(TASK DIRECTIONS): Give the records again in full, exactly as they appear, but without the pictures.

(RECORDS PROVIDED):

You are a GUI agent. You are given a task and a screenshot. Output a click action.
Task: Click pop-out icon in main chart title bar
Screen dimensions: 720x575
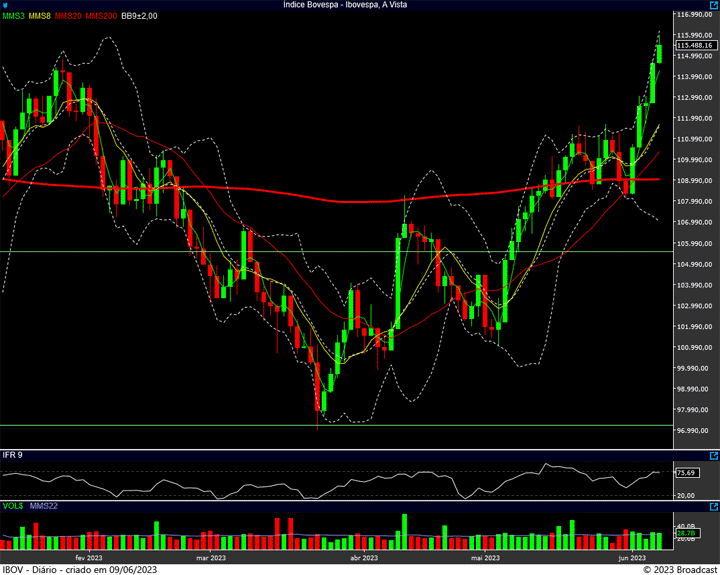coord(713,5)
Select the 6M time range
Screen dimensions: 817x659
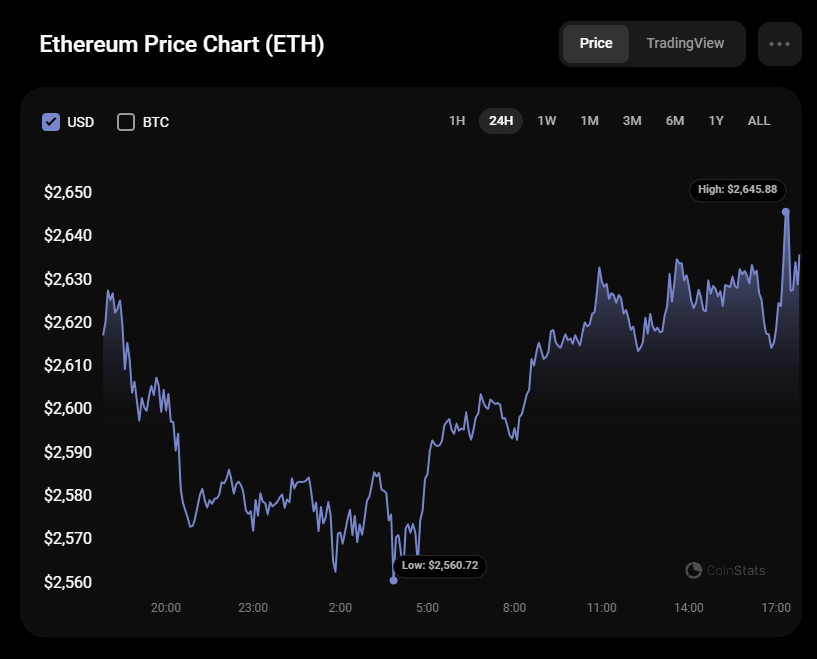tap(675, 121)
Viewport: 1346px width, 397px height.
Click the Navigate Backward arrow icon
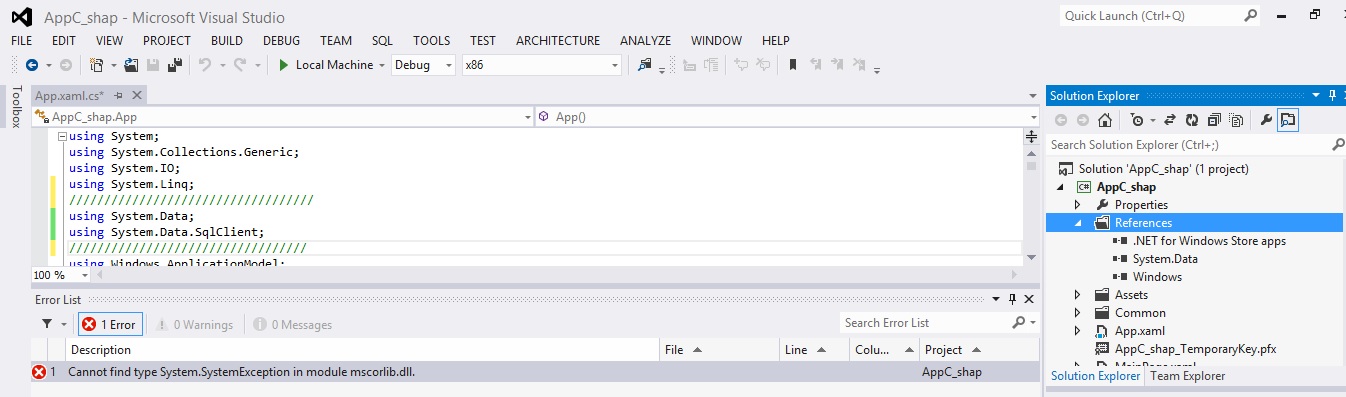click(x=32, y=65)
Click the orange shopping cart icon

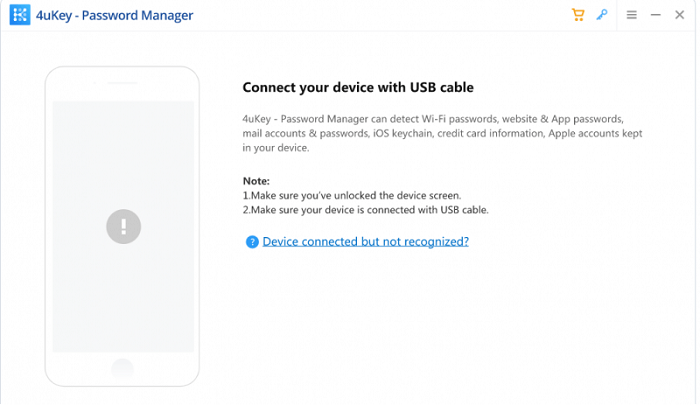pos(578,15)
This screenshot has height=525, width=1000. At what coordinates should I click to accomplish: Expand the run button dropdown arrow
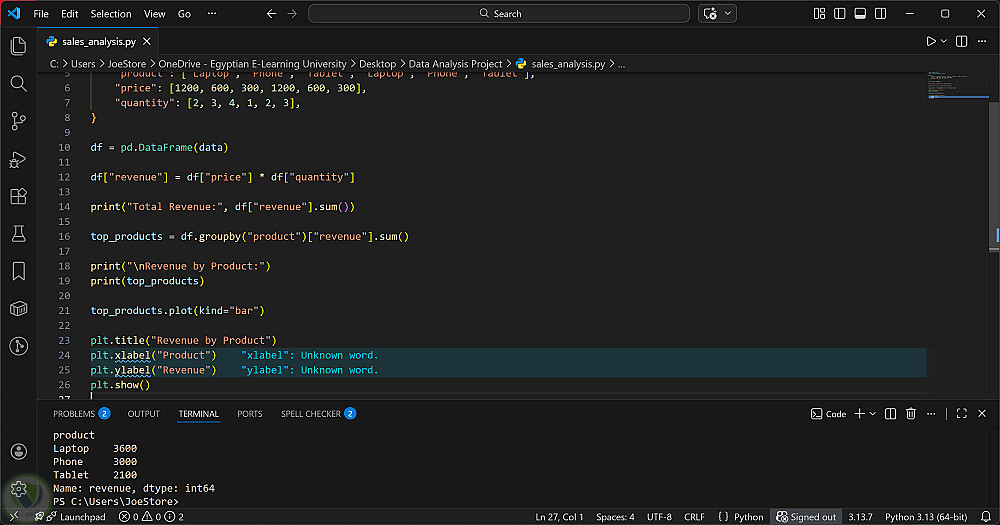click(943, 41)
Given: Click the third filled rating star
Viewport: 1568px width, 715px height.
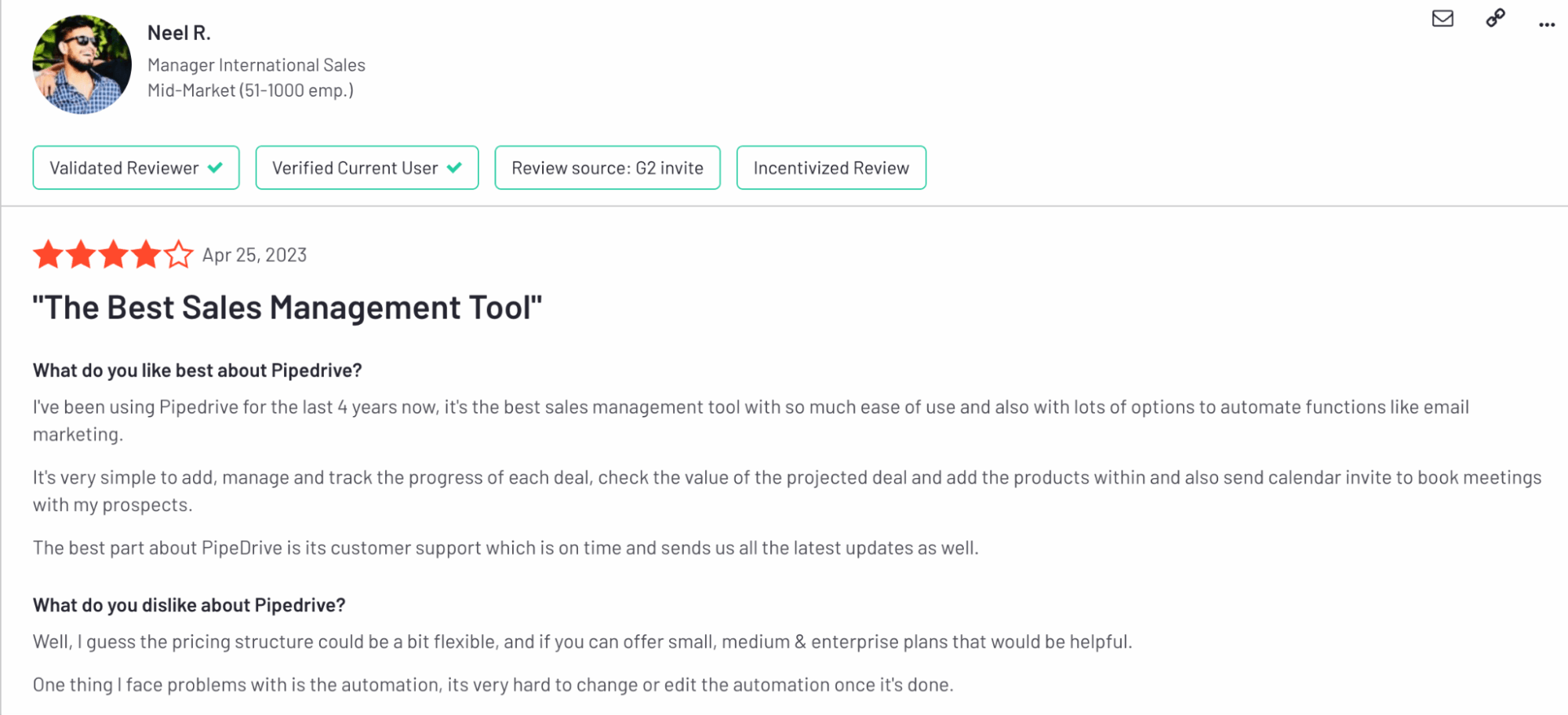Looking at the screenshot, I should [114, 254].
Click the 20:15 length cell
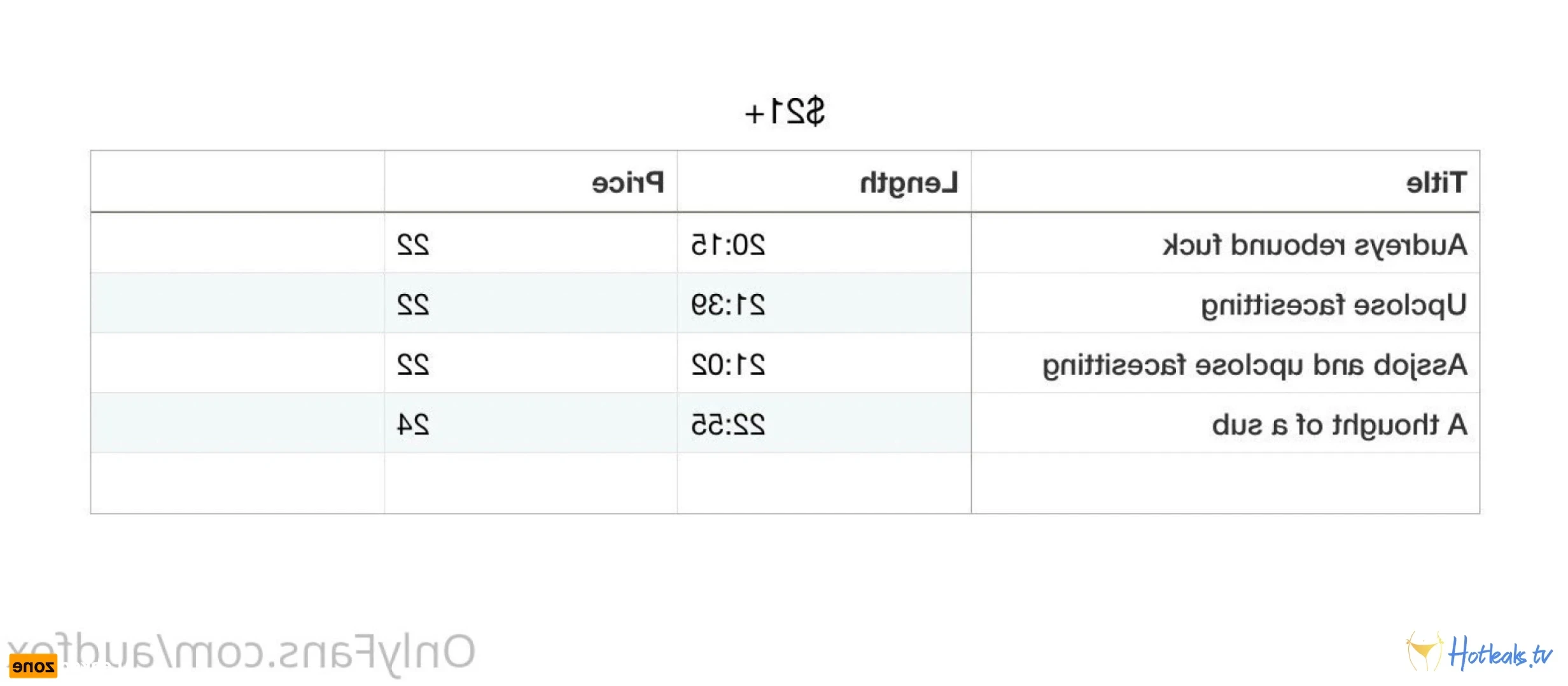Image resolution: width=1568 pixels, height=686 pixels. pyautogui.click(x=824, y=244)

(ANSWER FOR THIS EXERCISE):
You are a GUI agent. You are given a task and a screenshot. Output a click action.
Task: Click pop-out icon in main chart title bar
Screen dimensions: 720x575
coord(713,5)
Select the 6M time range
Screen dimensions: 817x659
tap(675, 121)
Viewport: 1346px width, 397px height.
Click the Navigate Backward arrow icon
click(x=32, y=65)
Click the orange shopping cart icon

pos(578,15)
This screenshot has height=525, width=1000. At what coordinates should I click to accomplish: Expand the run button dropdown arrow
click(943, 41)
Given: Click the third filled rating star
Viewport: 1568px width, 715px height.
Looking at the screenshot, I should [114, 254].
Click the 20:15 length cell
Image resolution: width=1568 pixels, height=686 pixels. pyautogui.click(x=824, y=244)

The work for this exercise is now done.